** START OF Stored records **

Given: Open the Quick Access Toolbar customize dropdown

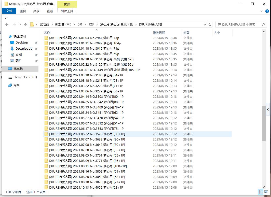Looking at the screenshot, I should [x=5, y=18].
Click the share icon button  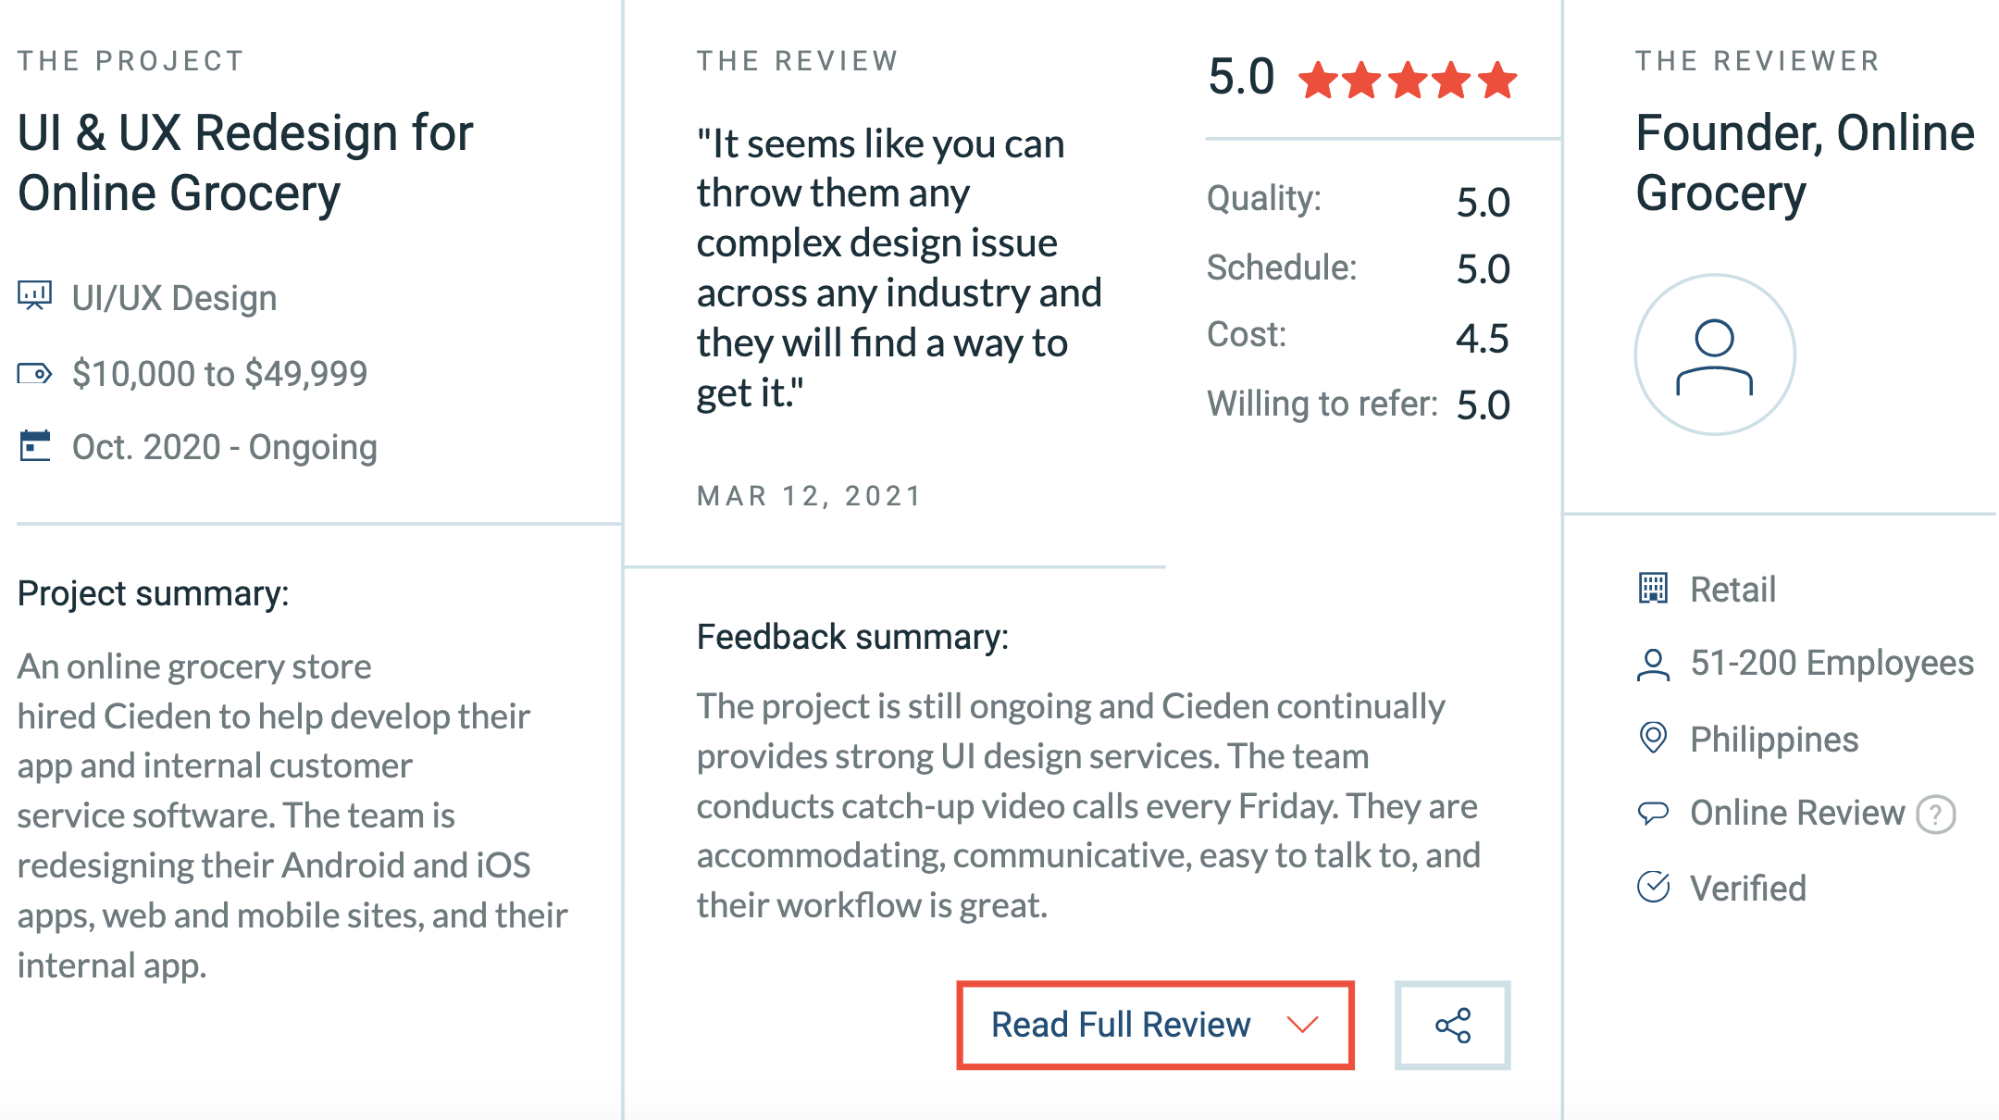[1452, 1025]
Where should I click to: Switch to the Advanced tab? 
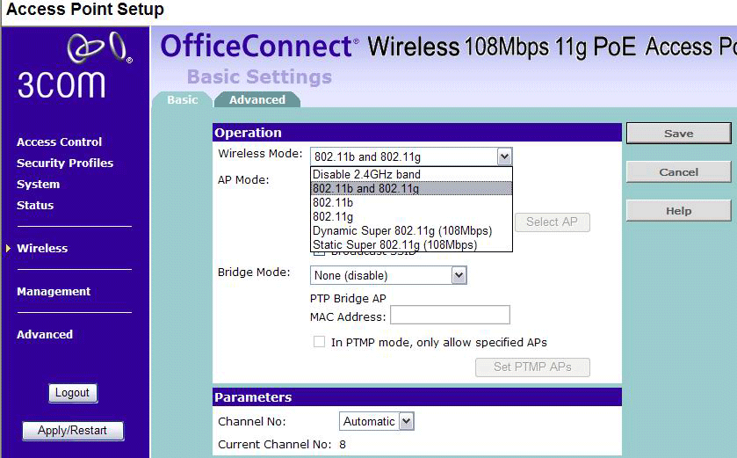coord(257,100)
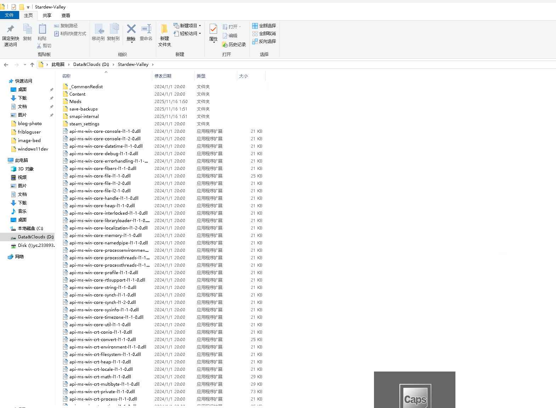Select Local Disk (C:) in the sidebar

point(30,228)
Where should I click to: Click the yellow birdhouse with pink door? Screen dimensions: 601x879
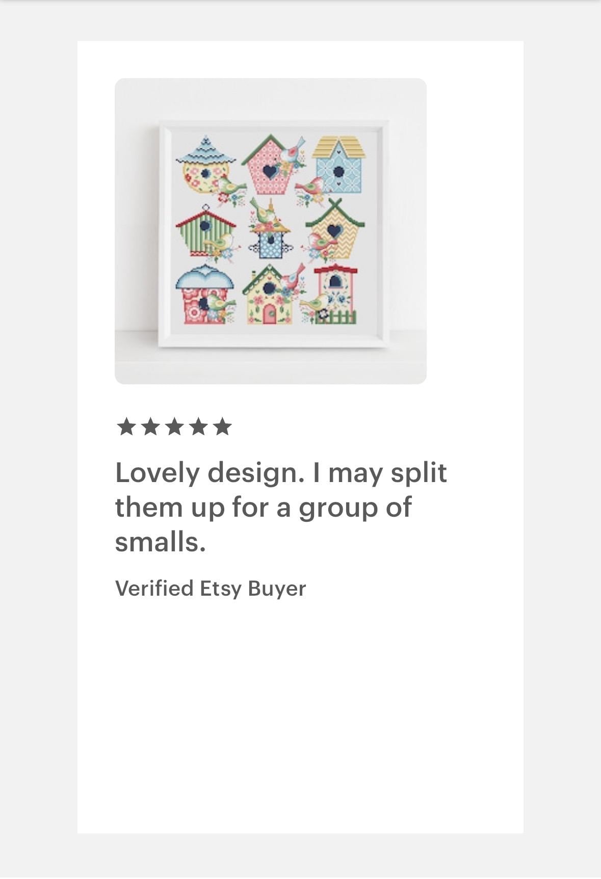(269, 296)
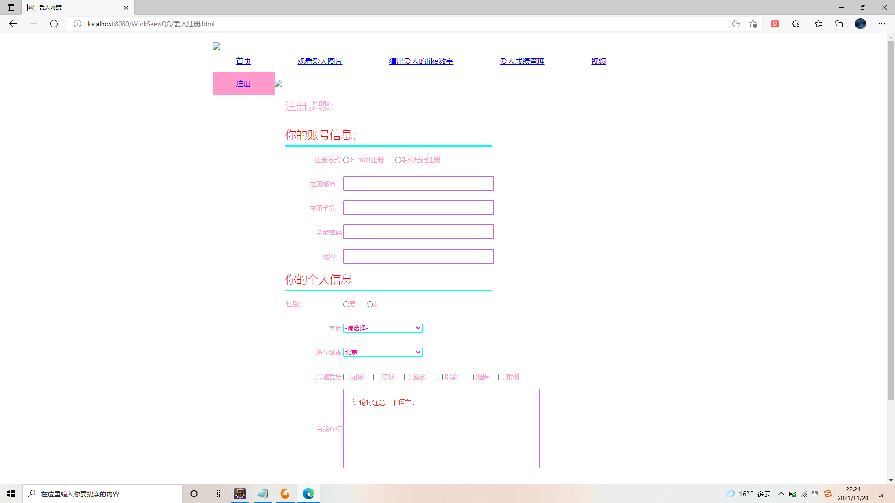The height and width of the screenshot is (503, 895).
Task: Select the E-mail注册 radio button
Action: click(x=346, y=160)
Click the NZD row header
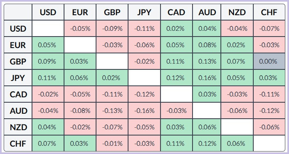This screenshot has width=289, height=154. (18, 127)
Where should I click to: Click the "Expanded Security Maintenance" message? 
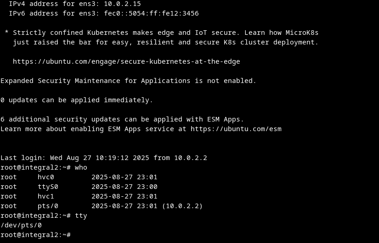pyautogui.click(x=129, y=81)
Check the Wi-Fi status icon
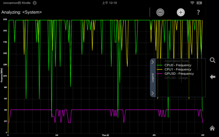This screenshot has width=219, height=137. point(192,3)
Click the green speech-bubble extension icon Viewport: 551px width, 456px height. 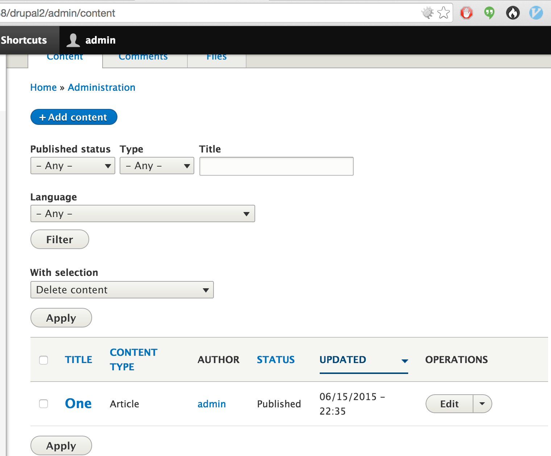click(x=489, y=13)
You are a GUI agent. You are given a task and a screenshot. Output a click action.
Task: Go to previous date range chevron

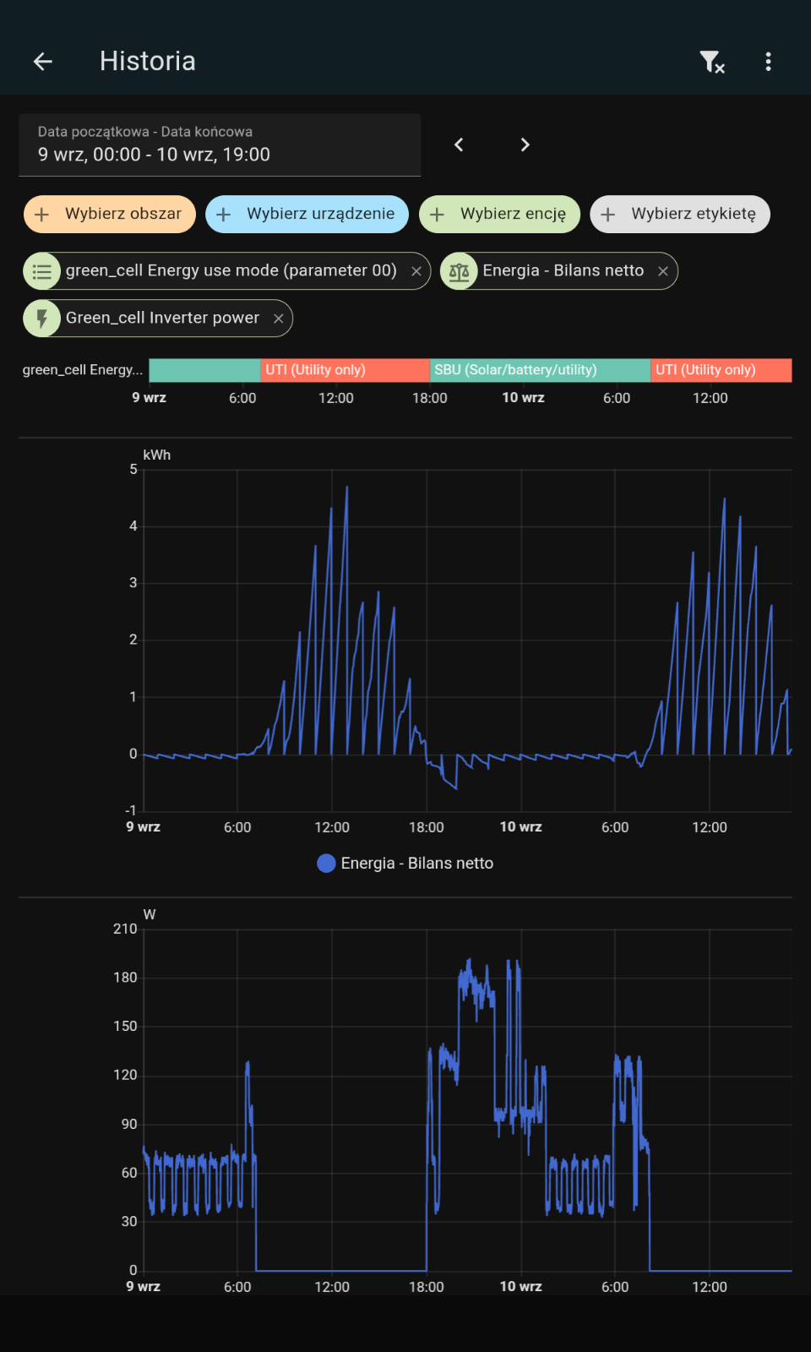coord(459,144)
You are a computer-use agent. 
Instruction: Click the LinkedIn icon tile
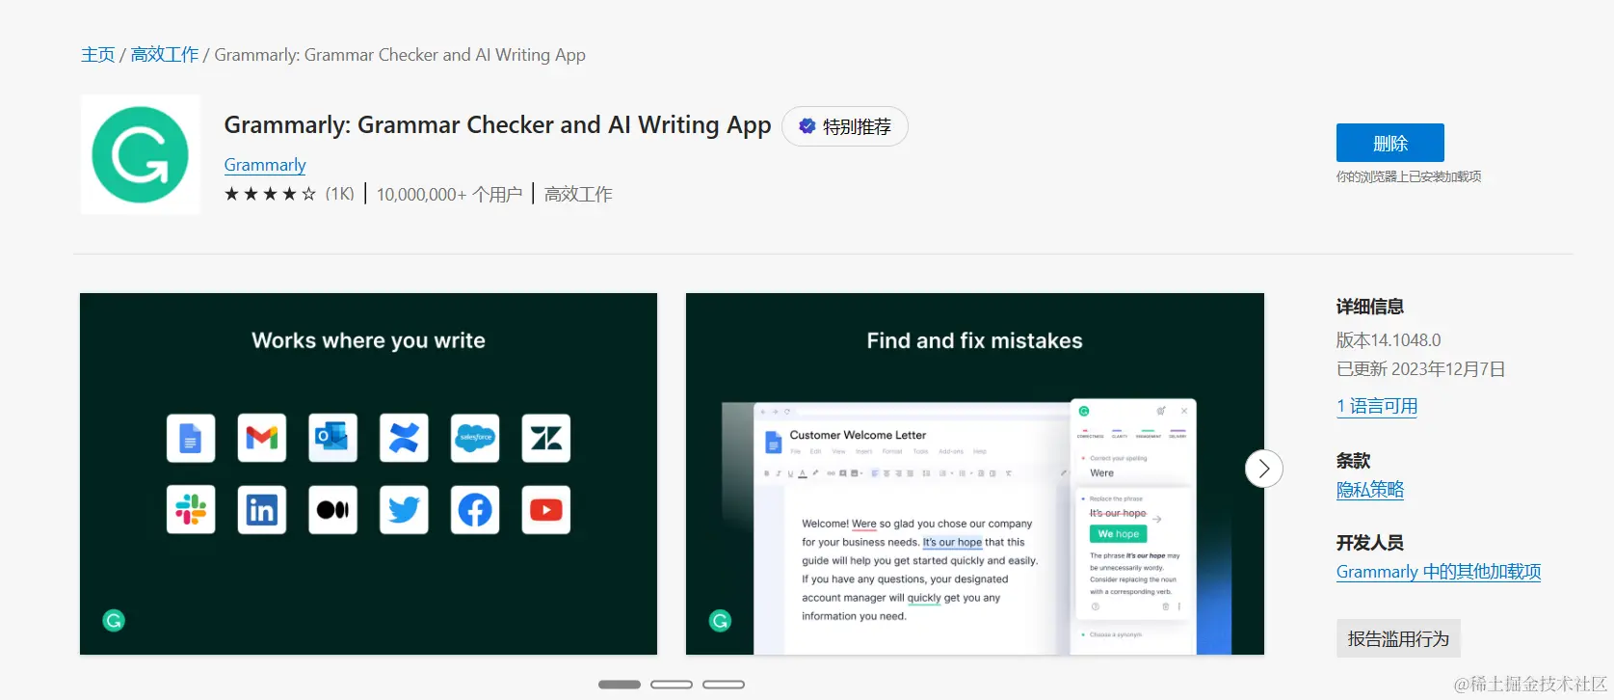pos(262,509)
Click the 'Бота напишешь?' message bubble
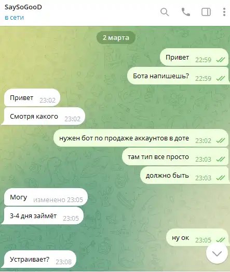 click(178, 76)
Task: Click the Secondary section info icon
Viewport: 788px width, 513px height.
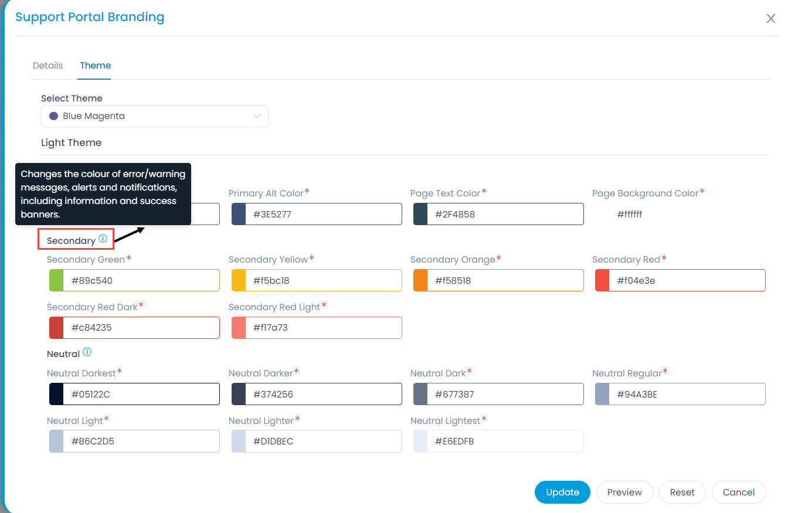Action: 103,239
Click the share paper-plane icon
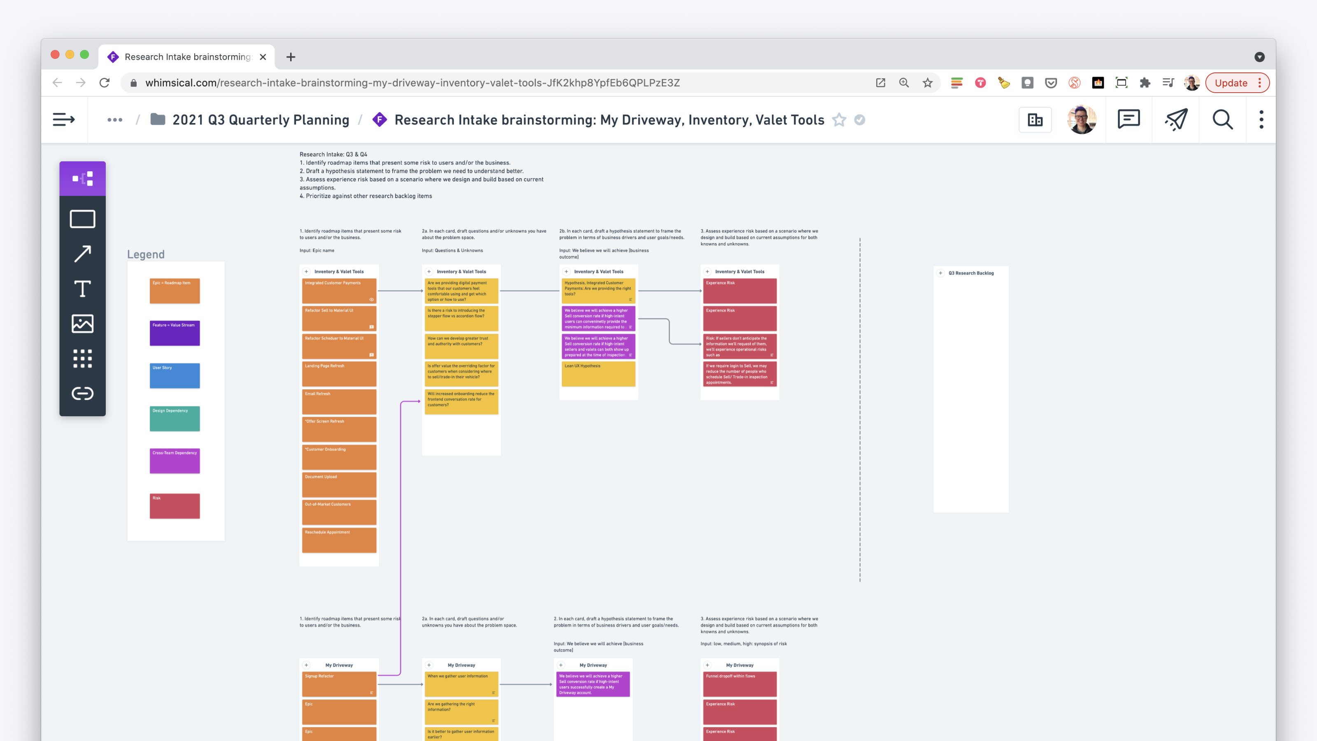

** END OF Stored records **

◆ **Set problem**
Transcribe verbatim the lines beginning at the one that contains "Task: Click the Secondary section info icon" and ending with the final line of the rows, both ends included. Omit the pictures from your transcription.

◆ **Task answer**
Task: Click the Secondary section info icon
Viewport: 788px width, 513px height.
Action: 103,239
Click the share paper-plane icon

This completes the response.